▸ **Direction**:
Please return the lines below word for word, starting at the first line and ending at the line that contains "pyautogui.click(x=145, y=10)".

:: Extracted data ::

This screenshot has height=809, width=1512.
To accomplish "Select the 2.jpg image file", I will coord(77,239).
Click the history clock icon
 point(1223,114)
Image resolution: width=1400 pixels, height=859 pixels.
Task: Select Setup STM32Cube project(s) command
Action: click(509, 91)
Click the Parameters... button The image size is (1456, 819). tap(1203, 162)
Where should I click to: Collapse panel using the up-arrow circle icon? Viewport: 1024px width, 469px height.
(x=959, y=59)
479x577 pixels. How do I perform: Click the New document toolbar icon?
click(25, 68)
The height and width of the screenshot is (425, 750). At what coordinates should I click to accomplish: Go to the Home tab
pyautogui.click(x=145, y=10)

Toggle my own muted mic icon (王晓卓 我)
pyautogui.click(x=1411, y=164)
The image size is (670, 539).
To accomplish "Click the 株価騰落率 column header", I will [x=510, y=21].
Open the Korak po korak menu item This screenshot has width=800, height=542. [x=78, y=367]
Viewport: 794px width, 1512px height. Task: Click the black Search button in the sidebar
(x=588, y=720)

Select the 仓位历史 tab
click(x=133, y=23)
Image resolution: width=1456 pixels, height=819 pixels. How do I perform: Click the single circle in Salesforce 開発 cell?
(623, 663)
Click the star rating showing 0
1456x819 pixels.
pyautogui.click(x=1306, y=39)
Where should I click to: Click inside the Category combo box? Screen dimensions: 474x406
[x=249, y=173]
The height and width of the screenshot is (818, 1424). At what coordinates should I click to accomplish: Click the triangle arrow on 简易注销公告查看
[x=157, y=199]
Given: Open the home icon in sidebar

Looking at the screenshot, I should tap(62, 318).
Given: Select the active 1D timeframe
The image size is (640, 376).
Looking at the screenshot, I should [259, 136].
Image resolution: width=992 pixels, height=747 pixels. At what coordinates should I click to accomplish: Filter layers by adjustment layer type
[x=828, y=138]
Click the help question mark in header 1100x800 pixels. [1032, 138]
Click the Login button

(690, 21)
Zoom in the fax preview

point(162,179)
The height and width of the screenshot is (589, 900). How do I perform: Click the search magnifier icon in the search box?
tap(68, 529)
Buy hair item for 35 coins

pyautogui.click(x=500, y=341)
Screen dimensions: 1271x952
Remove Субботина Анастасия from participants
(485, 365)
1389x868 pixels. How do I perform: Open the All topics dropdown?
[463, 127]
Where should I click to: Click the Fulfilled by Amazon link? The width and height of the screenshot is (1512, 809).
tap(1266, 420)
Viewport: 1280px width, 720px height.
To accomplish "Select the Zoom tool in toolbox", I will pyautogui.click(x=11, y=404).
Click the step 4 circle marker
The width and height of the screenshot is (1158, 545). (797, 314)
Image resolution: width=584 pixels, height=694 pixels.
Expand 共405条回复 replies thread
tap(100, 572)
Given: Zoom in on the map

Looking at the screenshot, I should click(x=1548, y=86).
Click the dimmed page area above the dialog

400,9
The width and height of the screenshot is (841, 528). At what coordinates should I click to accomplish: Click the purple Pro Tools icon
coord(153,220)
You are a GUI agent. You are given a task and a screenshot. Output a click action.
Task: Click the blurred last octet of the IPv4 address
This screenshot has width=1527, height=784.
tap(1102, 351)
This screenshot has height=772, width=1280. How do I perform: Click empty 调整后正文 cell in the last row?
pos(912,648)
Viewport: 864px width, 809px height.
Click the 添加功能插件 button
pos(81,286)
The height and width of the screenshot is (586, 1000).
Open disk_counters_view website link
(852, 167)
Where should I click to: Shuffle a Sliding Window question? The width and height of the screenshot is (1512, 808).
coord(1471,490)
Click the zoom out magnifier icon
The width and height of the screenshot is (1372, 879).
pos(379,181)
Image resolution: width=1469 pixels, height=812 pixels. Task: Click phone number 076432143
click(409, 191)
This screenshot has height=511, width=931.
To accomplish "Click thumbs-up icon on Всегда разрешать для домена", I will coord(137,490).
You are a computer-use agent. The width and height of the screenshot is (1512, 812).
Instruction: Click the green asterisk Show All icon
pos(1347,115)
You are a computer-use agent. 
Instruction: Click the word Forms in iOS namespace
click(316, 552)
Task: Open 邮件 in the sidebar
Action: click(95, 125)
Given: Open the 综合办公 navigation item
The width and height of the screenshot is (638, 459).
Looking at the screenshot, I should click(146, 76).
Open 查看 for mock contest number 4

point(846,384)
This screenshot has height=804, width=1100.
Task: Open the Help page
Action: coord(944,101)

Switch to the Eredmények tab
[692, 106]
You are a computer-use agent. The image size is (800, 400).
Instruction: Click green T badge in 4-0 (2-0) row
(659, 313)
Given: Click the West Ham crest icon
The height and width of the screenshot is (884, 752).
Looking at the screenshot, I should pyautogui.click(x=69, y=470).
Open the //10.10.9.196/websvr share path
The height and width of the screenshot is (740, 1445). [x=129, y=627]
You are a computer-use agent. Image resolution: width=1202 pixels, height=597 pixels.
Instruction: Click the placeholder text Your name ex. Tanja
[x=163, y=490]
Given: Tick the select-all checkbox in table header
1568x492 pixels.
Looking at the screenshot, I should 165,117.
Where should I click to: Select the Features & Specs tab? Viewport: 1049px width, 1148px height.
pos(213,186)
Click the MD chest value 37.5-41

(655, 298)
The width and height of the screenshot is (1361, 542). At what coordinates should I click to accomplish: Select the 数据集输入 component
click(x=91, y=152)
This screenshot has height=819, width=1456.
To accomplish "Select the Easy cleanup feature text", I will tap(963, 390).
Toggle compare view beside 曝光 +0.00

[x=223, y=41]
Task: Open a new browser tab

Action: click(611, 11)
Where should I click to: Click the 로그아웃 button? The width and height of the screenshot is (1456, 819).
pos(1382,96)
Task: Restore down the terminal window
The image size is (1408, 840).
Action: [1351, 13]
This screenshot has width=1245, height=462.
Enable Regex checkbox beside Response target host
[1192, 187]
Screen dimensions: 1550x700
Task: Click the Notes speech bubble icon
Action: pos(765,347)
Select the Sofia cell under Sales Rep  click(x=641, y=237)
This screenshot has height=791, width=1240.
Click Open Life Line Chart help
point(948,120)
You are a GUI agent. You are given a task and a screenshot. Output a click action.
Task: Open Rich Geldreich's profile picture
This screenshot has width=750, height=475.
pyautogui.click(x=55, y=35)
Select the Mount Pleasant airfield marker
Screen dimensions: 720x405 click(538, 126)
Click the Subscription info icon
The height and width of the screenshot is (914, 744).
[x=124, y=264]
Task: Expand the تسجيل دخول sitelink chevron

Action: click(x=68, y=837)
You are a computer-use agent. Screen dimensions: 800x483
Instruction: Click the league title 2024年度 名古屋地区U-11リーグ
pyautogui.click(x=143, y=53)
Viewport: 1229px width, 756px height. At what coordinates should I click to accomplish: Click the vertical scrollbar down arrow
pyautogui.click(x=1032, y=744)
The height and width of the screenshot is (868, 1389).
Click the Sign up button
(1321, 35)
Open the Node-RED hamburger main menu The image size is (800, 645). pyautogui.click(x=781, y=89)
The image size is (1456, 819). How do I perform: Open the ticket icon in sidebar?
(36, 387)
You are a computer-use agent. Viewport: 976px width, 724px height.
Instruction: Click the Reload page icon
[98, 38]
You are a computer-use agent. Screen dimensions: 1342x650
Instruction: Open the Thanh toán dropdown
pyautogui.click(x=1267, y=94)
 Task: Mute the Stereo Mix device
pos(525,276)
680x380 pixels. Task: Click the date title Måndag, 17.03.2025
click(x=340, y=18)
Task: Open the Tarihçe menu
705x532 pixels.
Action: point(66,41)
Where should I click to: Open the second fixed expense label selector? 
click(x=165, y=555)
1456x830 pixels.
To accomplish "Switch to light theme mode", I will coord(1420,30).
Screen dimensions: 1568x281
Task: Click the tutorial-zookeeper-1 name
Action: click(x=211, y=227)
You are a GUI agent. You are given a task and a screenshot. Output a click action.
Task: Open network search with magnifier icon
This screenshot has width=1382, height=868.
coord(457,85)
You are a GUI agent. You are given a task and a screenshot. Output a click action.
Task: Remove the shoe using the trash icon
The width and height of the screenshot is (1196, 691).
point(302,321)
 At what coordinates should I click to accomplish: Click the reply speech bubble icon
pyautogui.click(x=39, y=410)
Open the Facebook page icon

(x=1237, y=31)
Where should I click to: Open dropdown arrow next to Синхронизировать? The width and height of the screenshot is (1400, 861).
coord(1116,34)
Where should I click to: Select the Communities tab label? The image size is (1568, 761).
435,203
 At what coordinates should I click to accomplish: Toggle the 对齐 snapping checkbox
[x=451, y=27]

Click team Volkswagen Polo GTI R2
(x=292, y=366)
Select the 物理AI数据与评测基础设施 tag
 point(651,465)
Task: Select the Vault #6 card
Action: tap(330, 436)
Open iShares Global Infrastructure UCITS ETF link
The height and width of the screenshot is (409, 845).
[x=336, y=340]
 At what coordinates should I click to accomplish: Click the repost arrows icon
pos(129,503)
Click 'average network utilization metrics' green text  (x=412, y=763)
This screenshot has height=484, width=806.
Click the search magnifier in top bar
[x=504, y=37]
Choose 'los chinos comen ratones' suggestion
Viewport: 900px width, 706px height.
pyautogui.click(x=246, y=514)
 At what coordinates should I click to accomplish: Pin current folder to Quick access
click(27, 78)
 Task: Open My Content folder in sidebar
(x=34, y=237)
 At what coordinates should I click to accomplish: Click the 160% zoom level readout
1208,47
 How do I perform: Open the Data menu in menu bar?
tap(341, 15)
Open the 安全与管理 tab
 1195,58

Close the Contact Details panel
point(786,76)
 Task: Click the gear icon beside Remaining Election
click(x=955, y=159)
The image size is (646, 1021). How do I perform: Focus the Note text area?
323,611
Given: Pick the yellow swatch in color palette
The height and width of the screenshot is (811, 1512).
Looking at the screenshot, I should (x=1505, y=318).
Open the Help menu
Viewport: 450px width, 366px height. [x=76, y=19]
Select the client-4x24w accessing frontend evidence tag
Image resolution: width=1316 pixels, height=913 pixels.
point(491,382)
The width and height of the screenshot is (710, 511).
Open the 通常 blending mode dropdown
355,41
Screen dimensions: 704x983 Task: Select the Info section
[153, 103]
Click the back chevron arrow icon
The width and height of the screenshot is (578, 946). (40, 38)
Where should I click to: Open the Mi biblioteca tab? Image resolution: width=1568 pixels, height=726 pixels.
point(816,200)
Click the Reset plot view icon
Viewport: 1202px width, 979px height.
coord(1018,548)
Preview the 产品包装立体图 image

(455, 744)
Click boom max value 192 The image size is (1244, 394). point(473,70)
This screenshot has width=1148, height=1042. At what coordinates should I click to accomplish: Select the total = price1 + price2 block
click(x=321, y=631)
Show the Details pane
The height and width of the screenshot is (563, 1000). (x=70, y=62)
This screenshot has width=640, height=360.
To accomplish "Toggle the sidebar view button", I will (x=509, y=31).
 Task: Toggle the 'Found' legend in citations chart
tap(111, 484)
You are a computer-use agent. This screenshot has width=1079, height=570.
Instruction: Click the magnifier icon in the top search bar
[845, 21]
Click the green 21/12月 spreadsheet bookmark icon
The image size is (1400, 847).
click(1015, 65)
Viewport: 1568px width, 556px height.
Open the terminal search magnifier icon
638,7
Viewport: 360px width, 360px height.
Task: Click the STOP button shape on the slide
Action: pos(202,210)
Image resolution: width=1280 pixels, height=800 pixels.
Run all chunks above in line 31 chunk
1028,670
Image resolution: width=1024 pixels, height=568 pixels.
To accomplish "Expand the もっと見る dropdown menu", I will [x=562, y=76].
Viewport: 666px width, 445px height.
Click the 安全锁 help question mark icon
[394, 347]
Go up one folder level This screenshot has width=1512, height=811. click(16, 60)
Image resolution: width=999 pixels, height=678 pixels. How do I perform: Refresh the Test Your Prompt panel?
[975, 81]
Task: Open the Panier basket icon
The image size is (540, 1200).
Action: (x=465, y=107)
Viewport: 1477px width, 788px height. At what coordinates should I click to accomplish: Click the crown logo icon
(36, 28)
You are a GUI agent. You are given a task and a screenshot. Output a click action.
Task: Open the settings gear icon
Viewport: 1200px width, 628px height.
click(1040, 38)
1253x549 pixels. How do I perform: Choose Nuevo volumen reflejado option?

:::

▸ **Solution to the problem**:
This screenshot has height=809, width=1512.
To accomplish "Select the 2.jpg image file", I will coord(77,239).
Click the history clock icon
 point(1223,114)
Image resolution: width=1400 pixels, height=859 pixels.
Task: Select Setup STM32Cube project(s) command
Action: click(509, 91)
Click the Parameters... button The image size is (1456, 819). tap(1203, 162)
Where should I click to: Collapse panel using the up-arrow circle icon? Viewport: 1024px width, 469px height.
(x=959, y=59)
479x577 pixels. How do I perform: Click the New document toolbar icon?
click(25, 68)
The height and width of the screenshot is (425, 750). At what coordinates should I click to accomplish: Go to the Home tab
pyautogui.click(x=145, y=10)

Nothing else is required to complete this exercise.